Fame emotiva o fame reale? Come riconoscerle e cosa fare

Di Giulia Costa · Coach e campionessa italiana Bikini · Lettura 4 min · Aggiornato a settembre 2026

Ho vissuto sulla mia pelle il rapporto difficile con il cibo, dalle abbuffate al controllo ossessivo. Per questo dico sempre che la fame emotiva non si combatte con la forza di volontà, ma imparando a riconoscerla.

In breve

  • La fame fisica cresce gradualmente e si placa con cibo qualsiasi; quella emotiva arriva all’improvviso e chiede cibi precisi.

  • Una revisione sistematica indica che la meditazione mindfulness riduce abbuffate e fame emotiva, mentre l’effetto sul peso è variabile [1].

  • Se il rapporto con il cibo ti fa soffrire, chiedi aiuto a un professionista.

Come distinguerle

Fame fisica: arriva lentamente, a distanza dai pasti, e qualsiasi alimento la soddisfa.

Fame emotiva: è improvvisa, legata a stress, noia o tristezza, chiede cibi specifici e spesso lascia senso di colpa.

▶ Video: Fame emotiva vs fame reale: come distinguerle e cosa fare · guardalo su YouTube

Cosa dice la ricerca

Una revisione sistematica ha rilevato che la meditazione mindfulness riduce efficacemente abbuffate e fame emotiva nelle persone che ne soffrono; gli effetti sul peso sono invece contrastanti [1]. Fermarsi, respirare e chiedersi “che fame è?” è già un primo passo.

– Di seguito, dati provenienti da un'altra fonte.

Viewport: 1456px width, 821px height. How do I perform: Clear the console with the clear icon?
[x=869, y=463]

▶ Video: Motivazione = bugia: cosa fare quando sei davvero stanca · guardalo su YouTube

Quando chiedere aiuto

Se il rapporto con il cibo ti crea sofferenza, non sei sola. In Italia è attivo il Numero Verde SOS Disturbi Alimentari 800 180 969, gratuito e anonimo. Un professionista può aiutarti a trovare la strada giusta.

Questo articolo ha scopo informativo e non sostituisce il parere del medico o di altri professionisti sanitari.